Texas Instruments TI-99/4A computer (c. 1983, beige), Speech Synthesizer, a few cartridges, manuals, and the Program Recorder with a cassette of the TI-BASIC "dancing man" that took me FOREVER to do (-could never be a programmer!). Still worked last time I tried it, but it always had some annoying crap soldering/loose wire issues that needed frequent tinkering with. Parsec & Alpiner rock!:boogie


----------



## Glacial (Jun 16, 2010)

I had one of the old IBM computers from the late 80s or early 90s (MS DOS). Someone from my mothers work gave it to me back in 2000. I don't have it anymore but I was fascinated by the archaic piece of equipment.


----------



## Bbpuff (Sep 1, 2010)

The one I'm currently using is 7 or 8 years old. I know it's not the oldest one I have, but it's probably the oldest one that I still use almost daily. xD


----------



## Cleary (Nov 10, 2007)

up until two days ago








gateway ev910. It still worked but we finally replaced it with an LCD monitor.
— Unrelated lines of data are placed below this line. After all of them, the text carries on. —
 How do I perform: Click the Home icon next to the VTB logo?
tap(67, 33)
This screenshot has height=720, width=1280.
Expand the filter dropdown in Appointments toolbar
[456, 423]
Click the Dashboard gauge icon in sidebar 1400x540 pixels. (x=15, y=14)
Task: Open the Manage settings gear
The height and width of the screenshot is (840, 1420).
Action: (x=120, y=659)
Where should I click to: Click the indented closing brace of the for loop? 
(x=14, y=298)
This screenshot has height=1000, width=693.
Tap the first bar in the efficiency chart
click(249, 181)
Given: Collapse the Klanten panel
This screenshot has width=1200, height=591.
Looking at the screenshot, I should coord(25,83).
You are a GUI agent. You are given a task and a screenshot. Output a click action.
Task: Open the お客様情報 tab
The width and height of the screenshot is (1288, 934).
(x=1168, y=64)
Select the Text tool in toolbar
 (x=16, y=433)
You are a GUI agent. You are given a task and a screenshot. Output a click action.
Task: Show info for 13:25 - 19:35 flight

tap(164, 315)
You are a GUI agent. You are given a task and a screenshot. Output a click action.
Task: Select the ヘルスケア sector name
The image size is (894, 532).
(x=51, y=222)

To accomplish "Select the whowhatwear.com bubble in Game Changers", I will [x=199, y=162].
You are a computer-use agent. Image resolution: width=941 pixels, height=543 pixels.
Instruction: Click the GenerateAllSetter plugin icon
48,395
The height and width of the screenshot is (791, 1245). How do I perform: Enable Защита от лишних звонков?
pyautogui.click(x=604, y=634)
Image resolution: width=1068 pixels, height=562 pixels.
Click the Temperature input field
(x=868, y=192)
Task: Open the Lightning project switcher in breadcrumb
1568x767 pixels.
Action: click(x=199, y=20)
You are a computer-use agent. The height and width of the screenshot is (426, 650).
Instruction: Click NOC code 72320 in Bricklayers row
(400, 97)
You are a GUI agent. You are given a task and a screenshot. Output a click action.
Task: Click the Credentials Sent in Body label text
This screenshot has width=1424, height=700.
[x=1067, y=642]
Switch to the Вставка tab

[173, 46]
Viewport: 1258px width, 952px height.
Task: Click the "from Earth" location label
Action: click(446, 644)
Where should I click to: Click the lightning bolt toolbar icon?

right now it's the IBM keyboard (KB-7993) I'm guessing it's from the mid 90s. I'm using it as I type but it will hopefully be replaced next week.


----------



## Toad Licker (Nov 2, 2007)

I think that'd be my speakers on my pc they are from my very first pc I bought in '01. They aren't hooked up though had to unplug them and use headphones because I stay up late and was keeping my sister awake in the next room playing video games.


----------